■ EXERCISE OBJECTIVE: Look below for the lines from the one with "Viewport: 1024px width, 576px height." to the one with "1129x747 pixels.", and copy exactly those lines, both ends included.

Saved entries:
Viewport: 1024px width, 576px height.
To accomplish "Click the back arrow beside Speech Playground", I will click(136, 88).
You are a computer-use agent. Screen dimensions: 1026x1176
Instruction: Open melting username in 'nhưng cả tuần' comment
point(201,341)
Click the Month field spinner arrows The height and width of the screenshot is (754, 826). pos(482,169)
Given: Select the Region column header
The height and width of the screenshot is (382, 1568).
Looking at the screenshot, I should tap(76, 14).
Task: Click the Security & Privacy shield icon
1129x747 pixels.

* * *

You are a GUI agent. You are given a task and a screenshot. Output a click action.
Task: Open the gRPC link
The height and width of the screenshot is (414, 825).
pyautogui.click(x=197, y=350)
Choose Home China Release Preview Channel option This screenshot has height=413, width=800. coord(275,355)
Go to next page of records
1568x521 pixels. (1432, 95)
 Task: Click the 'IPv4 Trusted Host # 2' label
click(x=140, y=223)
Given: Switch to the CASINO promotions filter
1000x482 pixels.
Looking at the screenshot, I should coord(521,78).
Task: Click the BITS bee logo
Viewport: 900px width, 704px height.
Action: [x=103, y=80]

■ RESULT OF THIS EXERCISE:
Viewport: 1024px width, 576px height.
To accomplish "Click the back arrow beside Speech Playground", I will click(136, 88).
You are a computer-use agent. Screen dimensions: 1026x1176
Instruction: Open melting username in 'nhưng cả tuần' comment
point(201,341)
Click the Month field spinner arrows The height and width of the screenshot is (754, 826). pos(482,169)
Given: Select the Region column header
The height and width of the screenshot is (382, 1568).
Looking at the screenshot, I should tap(76, 14).
Task: Click the Security & Privacy shield icon
1129x747 pixels.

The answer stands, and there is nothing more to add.